Zambia is a high burden country for both HIV and TB infection and HIV clinic enrollees are a high-risk group for active TB. Current Zambian Ministry of Health screening protocols are symptom-based even though active case-finding studies in HIV-infected populations have shown that symptoms are not always predictive of active TB. As a result, there may be a significant amount of un-diagnosed TB among HIV-infected Zambians even in the context of accessing HIV care. This study will examine an enhanced protocol to systematically screen a cohort of 400 new HIV clinic enrollees for prevalence and 1-year incidence of TB using symptoms, light and fluorescence microscopy, chest radiography and TB culture of sputum and extra-pulmonary fluids (when indicated). In addition, the sensitivity, specificity and cost-effectiveness of each diagnostic tool will be evaluated.
Study Type
OBSERVATIONAL
Enrollment
400
All enrollees will receive a comprehensive TB screening regardless of symptom presentation.
Kalingalinga HIV Care and Treatment Clinic
Lusaka, Zambia
Prevalence of undiagnosed TB in those with HIV.
Among the cohort of 400 new enrollees at the clinic, all will be tested for TB at the specified time points using enhanced TB screening. Initial diagnosis will use smear microscopy and culture. Chest X-ray will be performed on the second day of enrollment. Presumptive Diagnosis: As culture results will take several days or weeks to become available, a presumptive diagnosis will be made based on history and physical exam, symptoms, smear microscopy and chest radiography results. All patients who are smear-positive by at least one sample will be diagnosed with TB per national guidelines. Patients who are smear-negative or suspected of extra-pulmonary TB based on clinical or radiographic findings may be treated empirically for TB at the discretion of a clinical or medical officer. Sputum samples will also be sent for testing at the end of the study with the Xpert MTB/RIF assay.
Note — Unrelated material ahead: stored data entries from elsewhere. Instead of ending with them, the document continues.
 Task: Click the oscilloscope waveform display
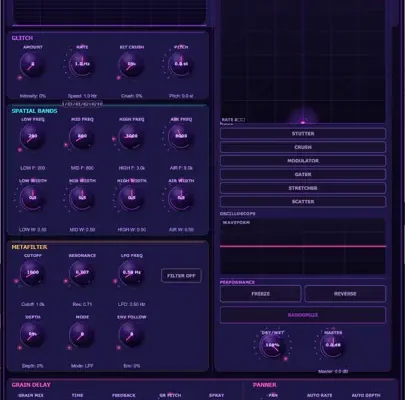click(303, 246)
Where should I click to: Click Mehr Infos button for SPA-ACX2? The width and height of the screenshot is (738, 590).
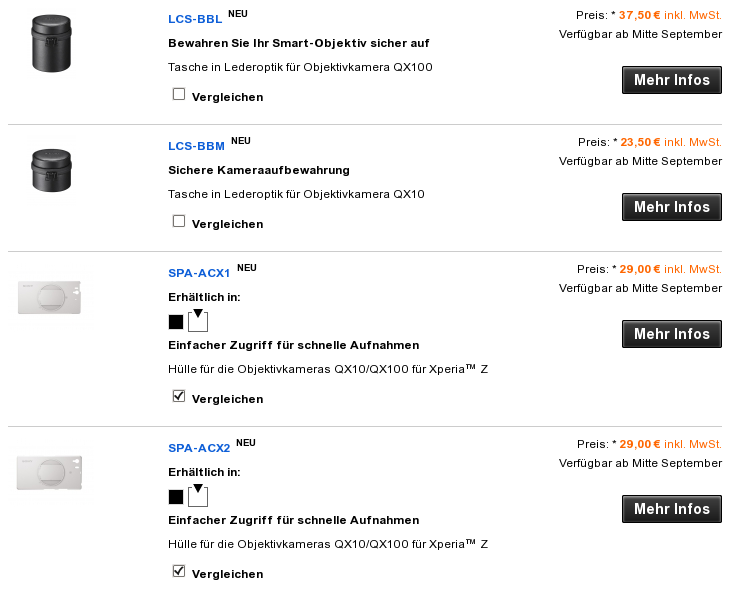click(x=672, y=509)
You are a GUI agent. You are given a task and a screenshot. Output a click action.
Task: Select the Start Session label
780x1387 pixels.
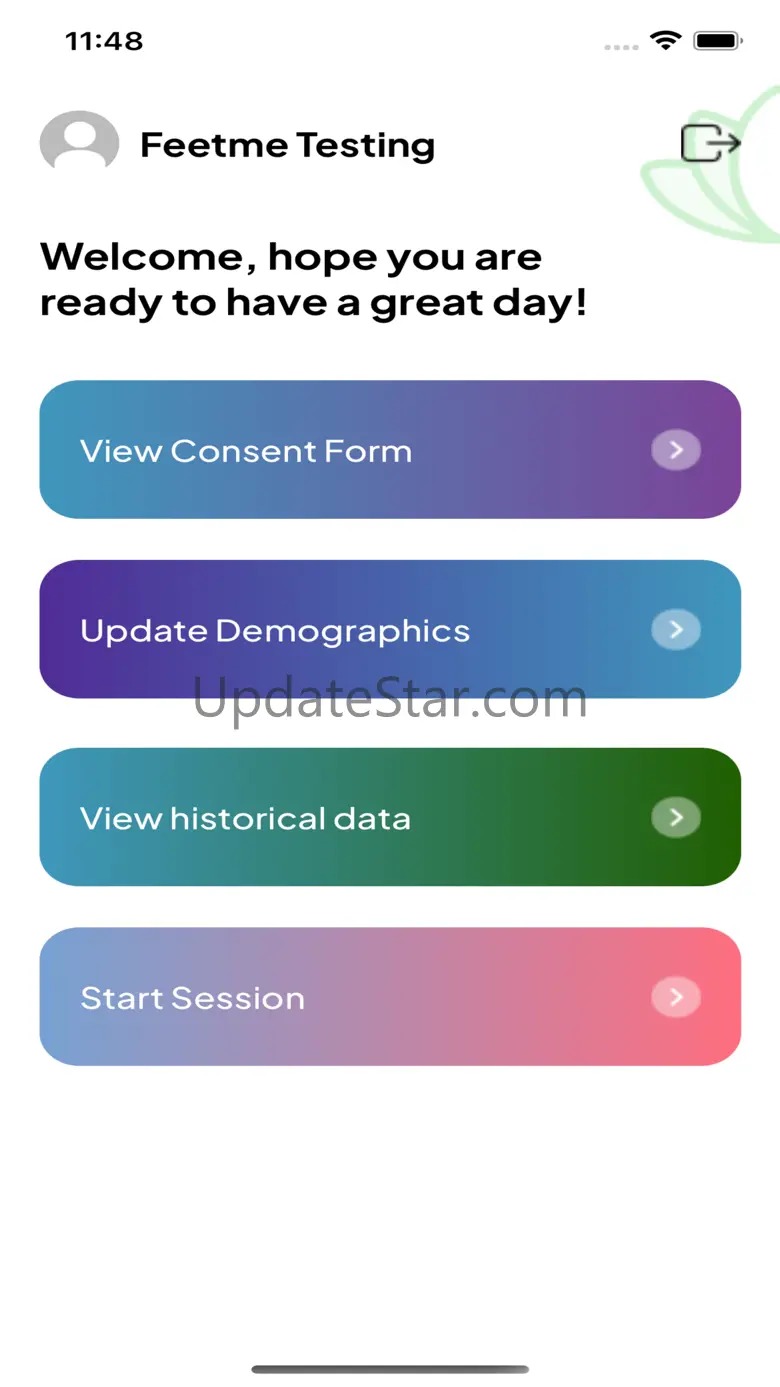pos(193,998)
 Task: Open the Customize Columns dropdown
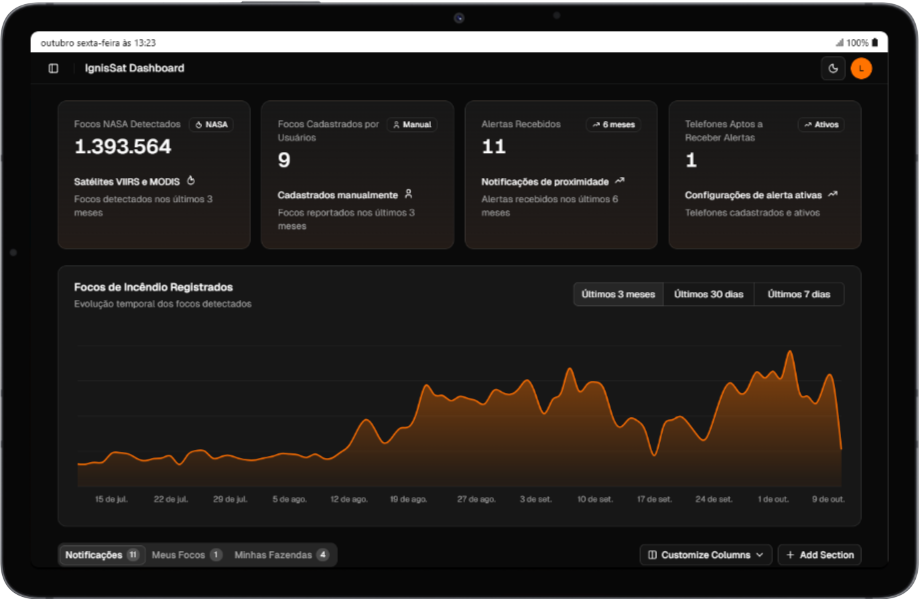[x=705, y=555]
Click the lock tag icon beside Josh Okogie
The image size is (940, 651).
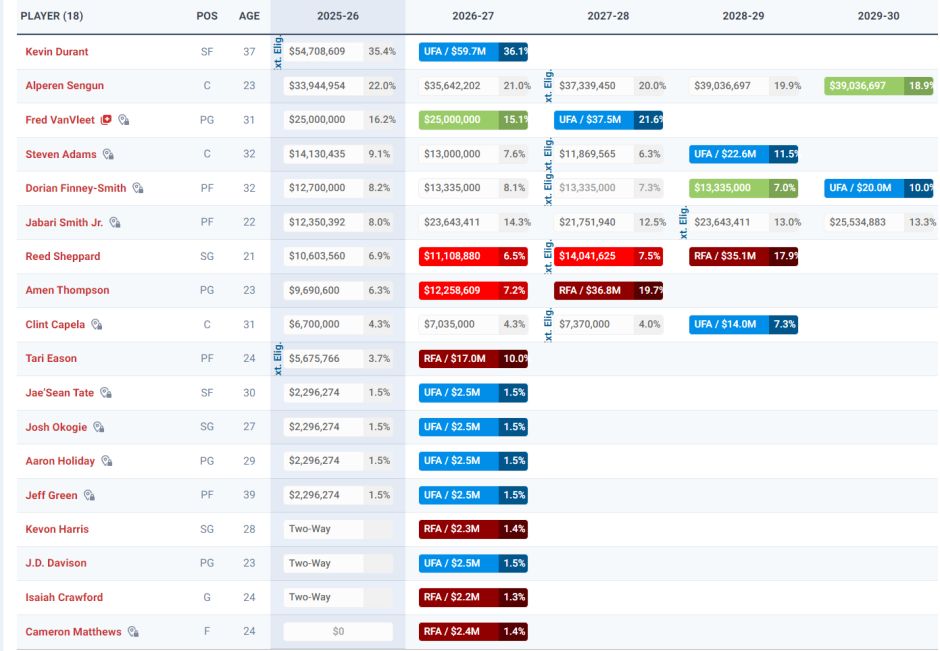98,427
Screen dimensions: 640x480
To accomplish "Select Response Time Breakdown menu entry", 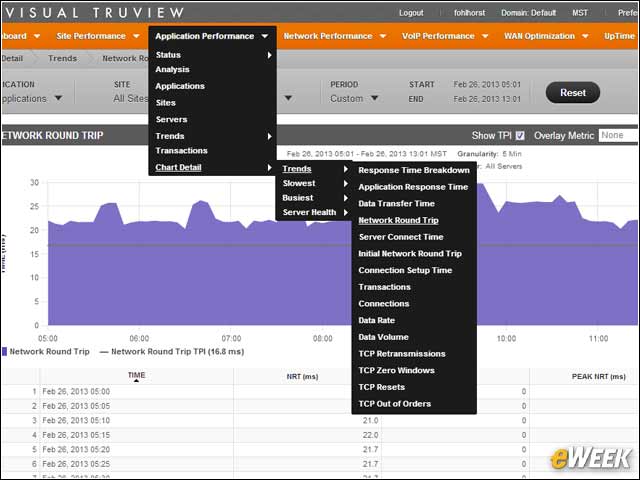I will tap(414, 170).
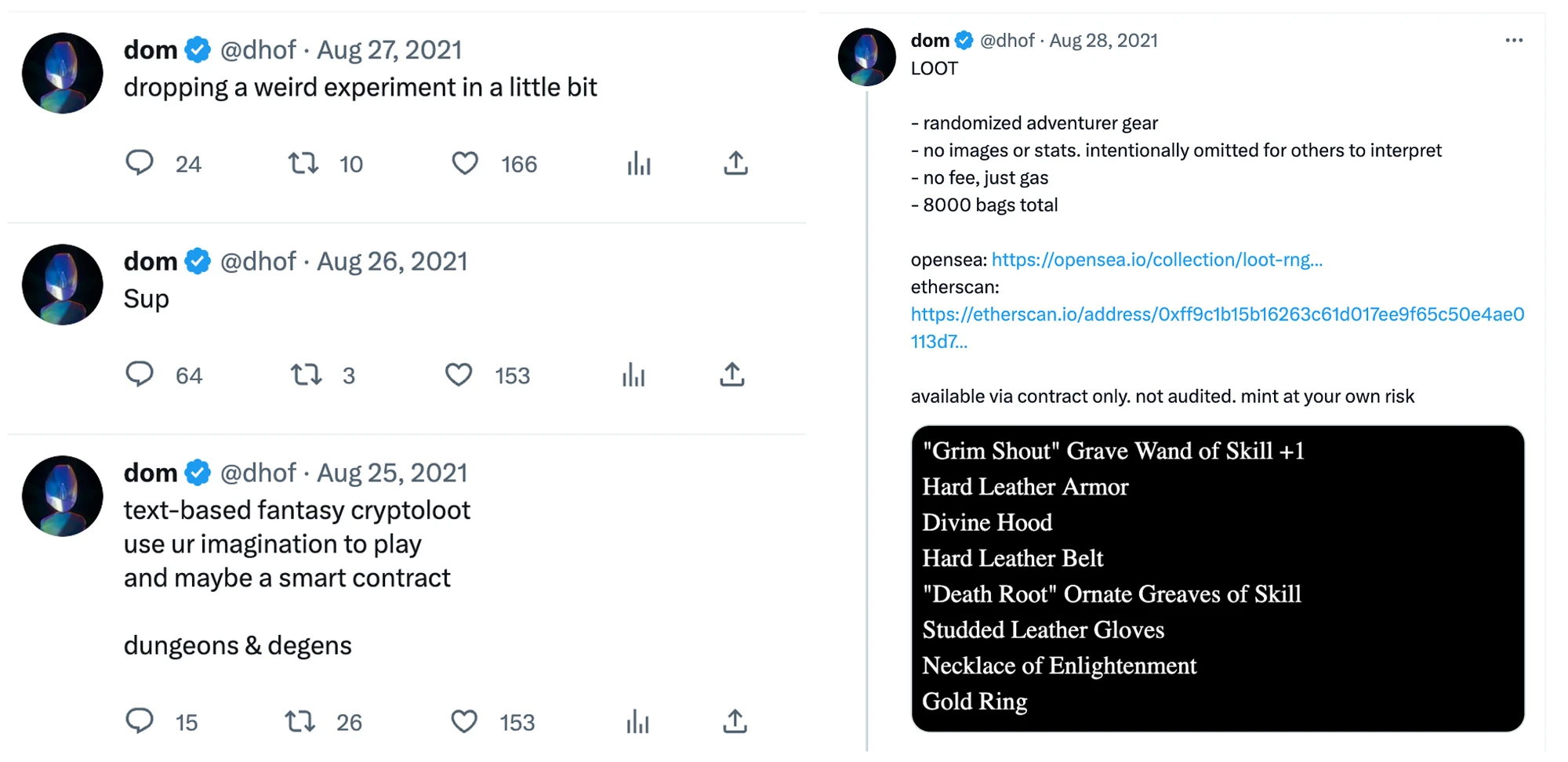This screenshot has height=762, width=1568.
Task: Reply to the 'Sup' tweet
Action: point(140,375)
Time frame: Enrollment screening visit
Incidence of TB in a cohort of HIV clinic patients screened as 'TB negative'.
To account for patients who are censored prior to 12 months of follow-up, the incidence of TB will be calculated as a rate. Each patient will contribute follow-up time until they are censored, are diagnosed with TB, or have been in the study for 12 months. Patients who were diagnosed with TB at enrollment will not be included.
Time frame: enrollment, 3, 6, 9 and 12 month visits.